– Может быть, не успели все восстановить, – флегматично предположил Тони.
– За пятьдесят лет?!
– Ну, тогда, наверное, другая баталия была.
– Они же так к первобытно-общинному строю скатятся!
Врач, слегка знавший английский, зло посмотрел на иностранцев. Те, не желая попасть в историю, замолчали.
Через десять минут машина остановилась возле высокого здания.
– Интурист, – коротко сообщил водитель.
Поселиться в отеле удалось не сразу. Американские паспорта не произвели на администратора никакого впечатления. Склонить к исполнению профессионального долга работника сервиса удалось только с помощью ста долларов, врученных ему лично.
Получив ключи, Джон и Тони поднялись к себе на этаж.
Не успели новые постояльцы распаковать чемоданы, как в дверь постучали. Не дождавшись разрешения, в номер зашел, судя по форме, швейцар. Фамилия его была Низверский, звали – Василий Михайлович. С молодости, отираясь по гостиницам, он к зрелым годам приобрел привычку, отождествляющую его с игровым автоматом – работал он только тогда, когда в боковой карман его фирменного кителя опускалась банкнота.
Михалыч встал посередине комнаты и вопросительно – просительно посмотрел на гостей столицы. Джон с удивлением, ставшим с момента посадки в самолет, его основным чувством, посмотрел на вошедшего и спросил:
– Что вам угодно?
Субъект молчал.
– Наверное, денег надо дать, – догадался, после минутной паузы, Тони. Он быстрее патрона стал понимать некоторые особенности российской жизни в переходный период.
– За что?
– По всей видимости, за последующие услуги.
– Он даже чемоданы наши к номеру не доставил! Не получит ничего!
– Лучше дать, – настаивал Тони.
Во время всего разговора Низверский молчаливо, со свойственным швейцарам достоинством, оставался на занятой изначально позиции.
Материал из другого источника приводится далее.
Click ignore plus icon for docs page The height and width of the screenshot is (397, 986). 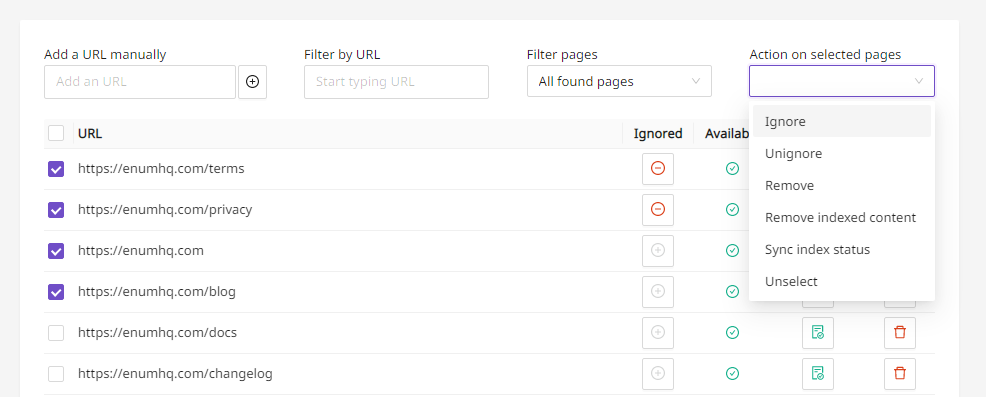tap(658, 332)
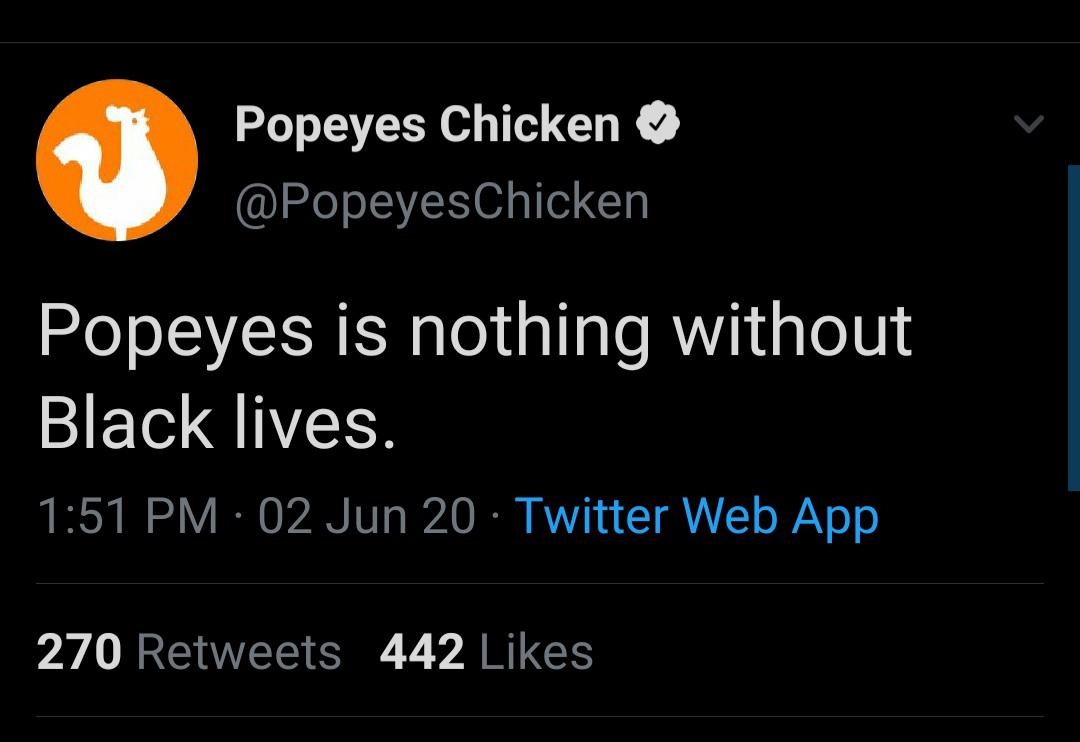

Джон чертыхнулся, и де-факто соглашаясь с мнением помощника, засунул мятую купюру в карман швейцара. Михалыч преобразился. Спина слегка согнулась, глаза засверкали, как лампочки на новогодней елке, улыбка озарила его обычно хмурое лицо. Он вежливо откашлялся и изрек:
– Чего желают господа? Есть водка не паленная. Можем и девочек организовать.
– Чего он еще хочет? – недовольно спросил Джон у Тони.
– Предлагает выпивку и проституток.
– Пусть катится ко всем чертям!
Швейцар, по интонации уловив, что аудиенция закончена, не переставая улыбаться, боком, словно краб, стал продвигаться к выходу.
– Постойте-ка, товарищ! – у Тони возникла идея, – вы не смогли бы нам помочь в одном деле?
– Завсегда рад служить! – Михалыч моментально занял позицию в центре комнаты.
– Нам надо найти одного человека.
Швейцар вновь приобрел хмурый вид и застыл на месте.
Опытный Тони взял у Джона десять долларов и положил в карман Михалыча.
– Сам найти не смогу, но у меня Митя-племянник в милиции служит капитаном. Завтра приведу.
– А если сегодня?
Михалыч застыл. Еще одна беспечная американская десятка обрела покой в бездонном кармане Низверского.
– Через час будет.
На том и порешили.
Янки успели принять душ после дальней дороги и переодеться, прежде чем в дверь вновь постучали.
– Войдите! – крикнул Тони.
На пороге появился невысокий крепыш в милицейской форме. Он внимательным взглядом осмотрел помещение и иностранцев. Затем вплотную подошел к Джону и шипящим голосом сказал:
– Предъявите документы.
– Что?!
Офицер спохватился и, выдавив из себя улыбку, сказал:
– Простите, сорвалось. Я – от Михалыча. Какие у вас проблемы?
Оправившись от первого знакомства, американцы кратко изложили суть дела. Капитан записал фамилию, имя и отчество разыскиваемого и сказал:
– Найдем мы вашего Соскачева, не сомневайтесь.
– Нам нужен только его московский адрес. Дальше мы сами.
– Ну, как знаете, – Митя слегка склонил голову на бок и, в ожидании, замер.
Тони сообразил быстро. Джоновская десятка плавно перекочевала в карман блюстителя порядка.
Капитан даже не пошелохнулся. Тони хмыкнул и взял у Джона еще денег. Только после пятой купюры Митя попрощался и вышел.
Джона все перипетии, активно начавшейся российской жизни, мягко говоря, обескуражили. Тони же, наоборот, почувствовав явное отличие от американского прагматизма, воспрянул душой.
– Джон, мы уже почти сутки не имеем в желудке ничего стоящего. Не пора ли нам поесть?